O Congresso Nacional retorna em fevereiro com uma lista extensa de pautas pendentes e o desafio de um calendário comprimido pelas eleições. A tendência é que as atividades legislativas sejam praticamente interrompidas entre agosto e novembro, reduzindo drasticamente o tempo disponível para tramitação de projetos importantes que aguardam votação desde 2025.
Segurança pública abre os trabalhos na Câmara
As discussões sobre segurança serão retomadas logo na abertura do semestre. A Proposta de Emenda à Constituição da Segurança Pública, de autoria do Ministério da Justiça, aguarda votação na comissão especial desde abril.
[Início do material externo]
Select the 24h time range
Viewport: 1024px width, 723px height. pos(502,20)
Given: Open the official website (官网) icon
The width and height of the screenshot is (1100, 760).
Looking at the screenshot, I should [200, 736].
Após nove meses de tramitação, o parecer do relator deputado Mendonça Filho deve ser finalmente apreciado quando o recesso acabar.
Projeto Antifacção retorna após alterações do Senado
O PL Antifacção já passou pela Câmara e volta após modificações feitas pelos senadores. A base governista defende a manutenção da versão aprovada pelo Senado, enquanto a oposição quer retomar o texto elaborado pelo relator na Câmara, deputado Guilherme Derrite. O Senado incluiu previsão de aumento de impostos sobre empresas de apostas esportivas, com destinação ao Fundo Nacional de Segurança Pública.
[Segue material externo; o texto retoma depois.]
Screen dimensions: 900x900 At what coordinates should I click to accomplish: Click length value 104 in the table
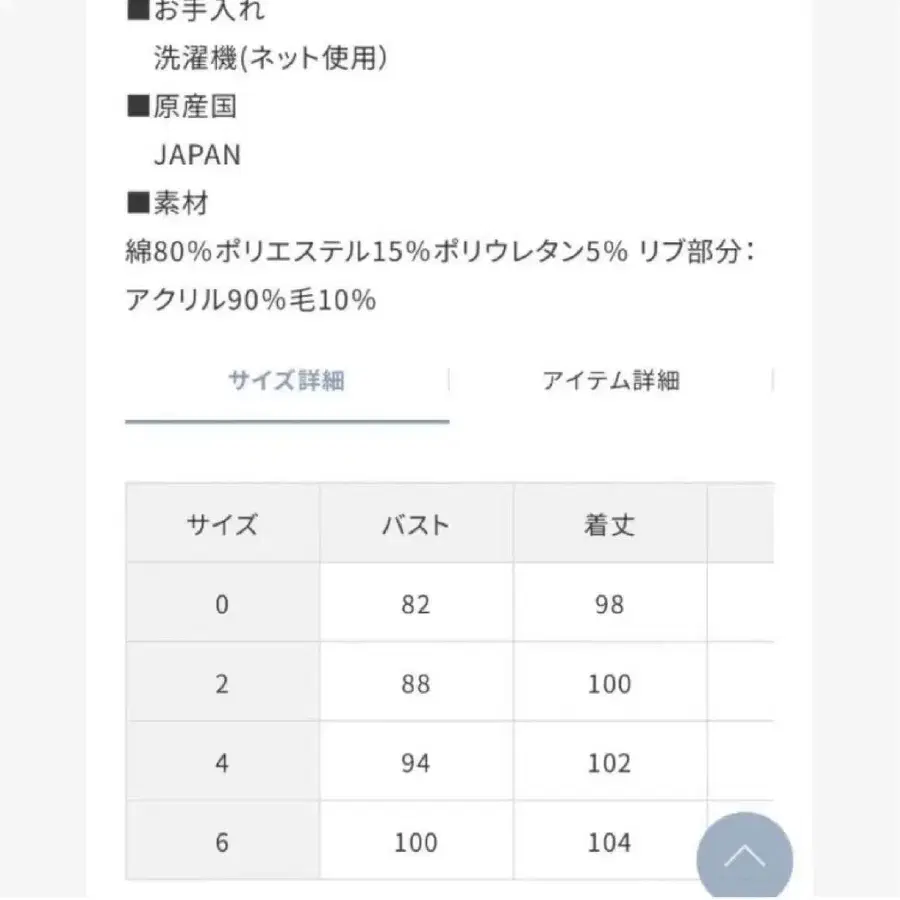tap(609, 843)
Governo pressiona por pacote de medidas populistas
O presidente Lula quer aprovar projetos como o fim da escala 6×1 e a implementação de tarifa zero no transporte público antes da eleição. A isenção do Imposto de Renda para rendas de até R$ 5 mil, que entrou em vigor em janeiro, integra a agenda de campanha presidencial. Hugo Motta, presidente da Câmara, terá papel crucial na articulação para garantir adesão às propostas.
Além disso, o Senado precisa encerrar duas CPIs no primeiro semestre. A que investiga fraudes em benefícios do INSS deve terminar em março, enquanto a CPI do Crime Organizado tem prazo até abril. A discussão sobre inteligência artificial também deve ganhar espaço, com projeto de lei do governo previsto para estabelecer sistema de regulação e governança no Brasil. O ano eleitoral promete ser de intensa negociação política e poucos meses efetivamente produtivos para o Legislativo.